D'ailleurs, même le quotidien conservateur The Washington Examiner reconnait qu'il devient difficile de défendre Trump dans cette affaire. Car il y a une nuance de taille : vouloir demander à l'Ukraine de participer à une enquête lancée aux Etats-Unis contre un  citoyen américain, c'est une chose, mais forcer l'Ukraine à enquêter sur un rival politique alors qu'aucune procédure n'est lancée en Amérique, c'est clairement "insidieux, inapproprié... et illégal", selon Quinn Hyllier à lire donc dans le Washington Examiner.  

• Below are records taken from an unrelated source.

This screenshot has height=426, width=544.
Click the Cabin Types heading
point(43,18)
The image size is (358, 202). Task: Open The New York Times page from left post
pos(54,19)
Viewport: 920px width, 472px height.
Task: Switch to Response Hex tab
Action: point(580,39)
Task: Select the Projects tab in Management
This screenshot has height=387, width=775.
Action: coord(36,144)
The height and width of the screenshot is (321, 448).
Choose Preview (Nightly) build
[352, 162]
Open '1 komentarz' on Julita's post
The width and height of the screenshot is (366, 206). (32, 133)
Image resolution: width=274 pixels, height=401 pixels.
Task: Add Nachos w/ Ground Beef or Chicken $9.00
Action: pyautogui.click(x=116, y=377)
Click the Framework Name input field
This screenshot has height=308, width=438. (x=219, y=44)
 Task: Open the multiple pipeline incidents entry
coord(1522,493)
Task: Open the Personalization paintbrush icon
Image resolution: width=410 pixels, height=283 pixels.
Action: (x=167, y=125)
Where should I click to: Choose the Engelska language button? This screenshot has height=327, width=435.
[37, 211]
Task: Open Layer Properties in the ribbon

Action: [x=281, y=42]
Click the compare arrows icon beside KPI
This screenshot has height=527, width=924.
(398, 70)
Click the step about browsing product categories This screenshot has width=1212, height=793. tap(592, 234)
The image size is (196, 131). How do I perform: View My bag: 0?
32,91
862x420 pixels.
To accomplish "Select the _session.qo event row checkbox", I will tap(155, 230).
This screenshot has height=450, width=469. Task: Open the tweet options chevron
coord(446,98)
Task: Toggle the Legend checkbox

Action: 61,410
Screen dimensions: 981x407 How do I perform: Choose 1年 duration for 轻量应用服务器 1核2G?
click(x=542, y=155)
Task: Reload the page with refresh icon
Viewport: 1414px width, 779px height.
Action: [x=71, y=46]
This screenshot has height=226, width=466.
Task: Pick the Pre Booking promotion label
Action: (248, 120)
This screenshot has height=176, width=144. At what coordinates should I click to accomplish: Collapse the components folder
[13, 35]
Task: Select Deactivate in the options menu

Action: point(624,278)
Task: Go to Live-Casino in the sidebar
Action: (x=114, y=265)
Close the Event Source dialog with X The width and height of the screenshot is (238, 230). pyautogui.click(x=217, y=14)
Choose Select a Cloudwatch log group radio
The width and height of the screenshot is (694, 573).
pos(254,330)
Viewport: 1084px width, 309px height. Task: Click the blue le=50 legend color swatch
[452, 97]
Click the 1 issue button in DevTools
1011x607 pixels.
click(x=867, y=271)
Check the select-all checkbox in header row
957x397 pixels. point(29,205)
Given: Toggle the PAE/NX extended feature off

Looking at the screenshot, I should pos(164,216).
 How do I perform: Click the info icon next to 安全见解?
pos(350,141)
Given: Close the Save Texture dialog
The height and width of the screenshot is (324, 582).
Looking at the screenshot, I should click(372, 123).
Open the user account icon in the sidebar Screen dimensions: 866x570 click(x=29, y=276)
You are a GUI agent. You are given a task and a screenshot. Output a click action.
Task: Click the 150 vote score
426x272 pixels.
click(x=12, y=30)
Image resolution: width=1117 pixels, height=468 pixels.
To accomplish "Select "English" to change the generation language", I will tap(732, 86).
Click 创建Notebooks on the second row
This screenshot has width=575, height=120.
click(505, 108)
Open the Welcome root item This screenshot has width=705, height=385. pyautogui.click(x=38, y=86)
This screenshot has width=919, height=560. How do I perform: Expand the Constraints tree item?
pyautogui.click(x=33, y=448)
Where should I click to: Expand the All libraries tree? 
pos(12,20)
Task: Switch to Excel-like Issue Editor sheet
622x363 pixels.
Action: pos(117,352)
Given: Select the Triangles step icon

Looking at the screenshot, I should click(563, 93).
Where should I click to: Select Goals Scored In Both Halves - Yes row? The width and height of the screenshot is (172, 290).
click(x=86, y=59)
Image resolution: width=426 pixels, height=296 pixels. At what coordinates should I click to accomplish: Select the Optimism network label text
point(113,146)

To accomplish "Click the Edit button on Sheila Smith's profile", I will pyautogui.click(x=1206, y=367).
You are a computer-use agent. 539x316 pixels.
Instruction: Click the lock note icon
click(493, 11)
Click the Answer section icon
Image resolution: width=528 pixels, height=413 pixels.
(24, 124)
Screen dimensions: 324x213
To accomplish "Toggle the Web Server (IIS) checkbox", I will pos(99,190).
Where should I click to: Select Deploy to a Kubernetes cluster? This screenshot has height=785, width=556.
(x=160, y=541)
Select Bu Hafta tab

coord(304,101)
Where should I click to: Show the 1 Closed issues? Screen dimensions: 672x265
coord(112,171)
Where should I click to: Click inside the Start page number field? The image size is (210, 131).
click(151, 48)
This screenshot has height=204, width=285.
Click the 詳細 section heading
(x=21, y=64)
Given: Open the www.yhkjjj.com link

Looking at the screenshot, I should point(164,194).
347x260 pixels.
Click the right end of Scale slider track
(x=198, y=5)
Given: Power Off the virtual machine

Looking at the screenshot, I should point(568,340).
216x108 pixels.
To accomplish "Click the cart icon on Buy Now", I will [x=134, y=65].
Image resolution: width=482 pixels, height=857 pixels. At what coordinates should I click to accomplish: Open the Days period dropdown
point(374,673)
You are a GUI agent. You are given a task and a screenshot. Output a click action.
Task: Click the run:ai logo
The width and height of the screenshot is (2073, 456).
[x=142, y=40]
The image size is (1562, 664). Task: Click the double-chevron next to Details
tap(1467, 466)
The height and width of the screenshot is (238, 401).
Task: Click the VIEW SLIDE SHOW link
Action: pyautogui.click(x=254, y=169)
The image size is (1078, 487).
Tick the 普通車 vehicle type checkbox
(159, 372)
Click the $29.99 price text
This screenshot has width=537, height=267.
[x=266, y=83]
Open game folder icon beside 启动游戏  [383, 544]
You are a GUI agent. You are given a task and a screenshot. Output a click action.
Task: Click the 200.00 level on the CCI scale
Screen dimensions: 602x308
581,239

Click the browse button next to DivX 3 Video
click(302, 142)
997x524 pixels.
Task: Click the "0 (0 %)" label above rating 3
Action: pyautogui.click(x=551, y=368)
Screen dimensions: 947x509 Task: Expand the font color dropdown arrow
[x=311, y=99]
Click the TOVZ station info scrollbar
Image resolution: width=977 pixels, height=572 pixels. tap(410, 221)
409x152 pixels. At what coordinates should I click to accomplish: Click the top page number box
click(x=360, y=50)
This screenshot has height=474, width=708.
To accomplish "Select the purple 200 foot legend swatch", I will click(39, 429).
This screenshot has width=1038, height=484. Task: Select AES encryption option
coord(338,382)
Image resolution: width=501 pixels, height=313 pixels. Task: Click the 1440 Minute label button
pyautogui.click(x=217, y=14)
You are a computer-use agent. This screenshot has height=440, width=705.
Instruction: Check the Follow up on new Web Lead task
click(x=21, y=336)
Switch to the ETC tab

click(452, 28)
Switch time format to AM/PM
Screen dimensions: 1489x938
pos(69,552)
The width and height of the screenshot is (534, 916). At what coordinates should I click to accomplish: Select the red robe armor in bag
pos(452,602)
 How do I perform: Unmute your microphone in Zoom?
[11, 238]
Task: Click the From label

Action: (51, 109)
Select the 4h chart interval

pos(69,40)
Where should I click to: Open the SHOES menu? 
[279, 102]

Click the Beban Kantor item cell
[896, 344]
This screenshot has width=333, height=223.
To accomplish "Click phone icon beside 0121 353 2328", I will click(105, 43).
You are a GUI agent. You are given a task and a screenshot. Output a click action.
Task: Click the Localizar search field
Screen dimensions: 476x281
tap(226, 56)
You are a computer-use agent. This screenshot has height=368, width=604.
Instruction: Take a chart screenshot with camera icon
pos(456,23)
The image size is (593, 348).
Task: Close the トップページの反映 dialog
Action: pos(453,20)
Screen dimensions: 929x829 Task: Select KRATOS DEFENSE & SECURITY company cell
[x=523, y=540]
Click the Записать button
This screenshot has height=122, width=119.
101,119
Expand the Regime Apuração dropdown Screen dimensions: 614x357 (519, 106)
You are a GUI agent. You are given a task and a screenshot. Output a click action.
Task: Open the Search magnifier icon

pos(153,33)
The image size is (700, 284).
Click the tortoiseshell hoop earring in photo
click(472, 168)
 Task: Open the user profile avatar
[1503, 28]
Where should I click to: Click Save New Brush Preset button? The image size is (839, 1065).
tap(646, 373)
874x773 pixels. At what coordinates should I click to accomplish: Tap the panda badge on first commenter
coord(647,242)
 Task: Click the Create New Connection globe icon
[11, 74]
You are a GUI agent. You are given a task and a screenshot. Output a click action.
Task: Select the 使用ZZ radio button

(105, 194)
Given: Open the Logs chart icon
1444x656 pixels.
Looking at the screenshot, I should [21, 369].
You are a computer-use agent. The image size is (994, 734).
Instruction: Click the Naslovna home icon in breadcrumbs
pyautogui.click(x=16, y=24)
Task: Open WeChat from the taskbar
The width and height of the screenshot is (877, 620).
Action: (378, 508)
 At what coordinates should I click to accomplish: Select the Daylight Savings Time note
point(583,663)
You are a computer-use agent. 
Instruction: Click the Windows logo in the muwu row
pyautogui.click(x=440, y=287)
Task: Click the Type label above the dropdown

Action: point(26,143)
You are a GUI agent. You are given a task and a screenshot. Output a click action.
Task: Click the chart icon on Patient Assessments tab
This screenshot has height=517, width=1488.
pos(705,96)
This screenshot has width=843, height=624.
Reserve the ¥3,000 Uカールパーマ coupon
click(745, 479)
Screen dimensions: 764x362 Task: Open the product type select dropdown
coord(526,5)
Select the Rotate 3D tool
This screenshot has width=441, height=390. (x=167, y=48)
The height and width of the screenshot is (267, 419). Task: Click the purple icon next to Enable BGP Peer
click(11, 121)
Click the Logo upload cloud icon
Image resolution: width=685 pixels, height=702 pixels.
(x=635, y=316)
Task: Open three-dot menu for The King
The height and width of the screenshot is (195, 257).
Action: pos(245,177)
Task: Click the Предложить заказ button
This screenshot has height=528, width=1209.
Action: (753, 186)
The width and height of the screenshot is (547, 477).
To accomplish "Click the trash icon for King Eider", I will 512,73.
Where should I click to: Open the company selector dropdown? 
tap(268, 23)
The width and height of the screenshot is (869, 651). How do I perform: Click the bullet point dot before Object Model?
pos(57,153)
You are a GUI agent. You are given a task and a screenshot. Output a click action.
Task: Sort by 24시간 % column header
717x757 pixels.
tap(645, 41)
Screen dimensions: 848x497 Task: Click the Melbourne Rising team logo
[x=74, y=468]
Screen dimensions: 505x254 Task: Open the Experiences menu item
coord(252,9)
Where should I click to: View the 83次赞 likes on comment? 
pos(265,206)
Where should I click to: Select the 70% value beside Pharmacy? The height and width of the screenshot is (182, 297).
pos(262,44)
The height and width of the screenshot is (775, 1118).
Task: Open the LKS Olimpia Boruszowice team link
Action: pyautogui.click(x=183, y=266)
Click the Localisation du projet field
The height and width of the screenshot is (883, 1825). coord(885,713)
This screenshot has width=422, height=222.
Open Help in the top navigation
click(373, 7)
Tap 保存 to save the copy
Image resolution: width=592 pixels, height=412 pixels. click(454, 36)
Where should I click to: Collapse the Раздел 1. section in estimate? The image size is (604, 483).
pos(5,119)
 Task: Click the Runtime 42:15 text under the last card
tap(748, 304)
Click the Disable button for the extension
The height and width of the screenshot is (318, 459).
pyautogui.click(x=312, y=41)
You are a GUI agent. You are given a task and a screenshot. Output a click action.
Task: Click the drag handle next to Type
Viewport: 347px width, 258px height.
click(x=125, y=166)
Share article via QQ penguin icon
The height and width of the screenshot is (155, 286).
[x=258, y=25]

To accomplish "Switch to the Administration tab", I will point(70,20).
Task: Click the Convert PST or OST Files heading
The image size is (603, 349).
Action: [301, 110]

Que l'on se rassure : tout ça n'empêche pas Donald Trump de nier en bloc, de critiquer l'enquête, ni de redire qu'il est victime d'une chasse aux sorocières partisane. Citée par Politico, sa porte-parole à la Maison-Blanche déclarait hier encore que, malgré la publication des témoignages, cette enquête en impeachment n'était qu'un "simulacre de mise en accusation illégitime" vide de toute preuve.  Et de toute façon Mitch McConnel, le chef de file des républicains au Congrès, a lui aussi redit que "même si un procès, aujourd'hui, aboutissait à la destitution de Donald Trump, le sénat à majorité républicaine y mettrait son véto"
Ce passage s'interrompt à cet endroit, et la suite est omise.